J'avais pensé vous en montrer un avec les personnages ou les morceaux rajoutés après coup. Mais je ne crois pas être un exemple. Je ne suis pas quelqu'un qui sait résumer les choses ; je fais des trilogies : je ne peux pas m'empêcher de m'étaler. Alors plutôt que de vous montrer un mauvais exemple, je préfère vous expliquer les avantages de cet instrument de torture, si vous ne connaissez pas.

Un synopsis est un résumé de chaque partie ou scène du roman avec tout ce qu'on y apprend et tout ce qui s'y passe d'essentiel à l'histoire. C'est une abomination à faire pour moi. Mais le travail en vaut la chandelle. Parce qu'il est possible de se rendre compte que l'on a dit plus qu'on ne le pensait, ou au contraire que l'on n'a pas dit ce qu'on voulait à cet endroit. On remarque aussi les soucis de linéarité d'un texte, ce qui était le cas de Leïlan où dans les premières versions je ne quittais pas Axel d'une semelle, et où aucune scène du château ou d'ailleurs ne venait trancher la ballade jusqu'à Ize. Avec une vue plus générale du texte, on perçoit aussi plus facilement les soucis de rythme (trop de combats dans cette partie, trop de bla-bla dans celle-là) ou l'abandon d'un personnage pendant trop de chapitres. Enfin il est possible de repérer les passages où on peut inclure une scène ou carrément un personnage.

Je n'ai pas attendu d'avoir un synopsis pour faire des rajouts et manipuler mon texte. J'avais déjà repris les dix premiers chapitres en mettant Axel sur une jument et j'avais rajouté un personnage secondaire alors que les trois tomes étaient finis. Mais quel boulot ! Que de tâtonnements et de relectures pour bien vérifier que je n'avais rien oublié ! Le synopsis m'a ouvert la voie du tripotage du texte version industriel. Sous les conseils judicieux de Stéphane Marsan, j'ai cassé la linéarité de la première partie de Leïlan avec des scènes, rajouté des prologues aux trois tomes pour approfondir le poids des divinités, donné une dimension à Enkil qui n'avait que celle d'être un ancêtre glorieux, commencé l'histoire dans les Brumes Infernales (l'original démarrait à la sortie), réécris le premier chapitre à 70% (j'aurai dû le faire à 100%, je le déteste toujours, il a un gros souci de rythme) et rajouté les scylès pour que Korta ne soit pas seul dans son camp de "méchants".

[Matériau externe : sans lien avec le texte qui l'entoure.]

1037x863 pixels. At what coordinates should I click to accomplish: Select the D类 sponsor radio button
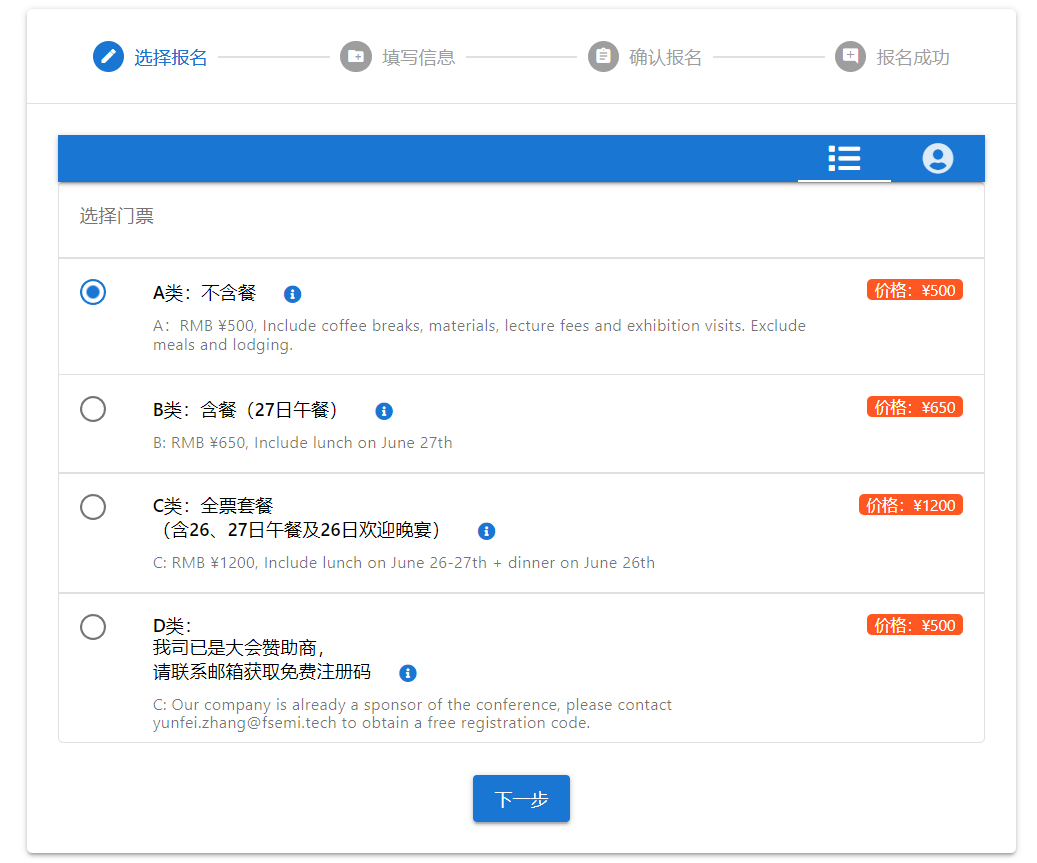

Ces derniers n'ont d'ailleurs pas été une mince affaire ! Ce fut mon choix de créer des alliés avec un pouvoir incroyable qui risquait de bouleverser l'ensemble de l'histoire. S'ils avaient existé dès le début, le roman aurait été tout autre. Je ne pouvais pas réécrire trois tomes, mais je voulais cet ajout. Grâce au synopsis, j'ai pu trouver chaque moment où ils interviendraient, et j'ai endigué au mieux leur effet perturbateur. Au fur et à mesure, les scylès m'ont dévoilé leur pouvoir, leur façon de vivre, pleins de choses que j'ignorais totalement avec la première version. Ce fut un peu frustrant quand même ; j'aurai aimé leur donner toutes les possibilités auxquelles ils avaient droit. Mais Leïlan reste un premier roman. Il gardera des défauts et des regrets. Pourtant, grâce au synopsis, il restera aussi la source de mille découvertes qui me servent encore à ce jour pour devenir un meilleur écrivain autodidacte.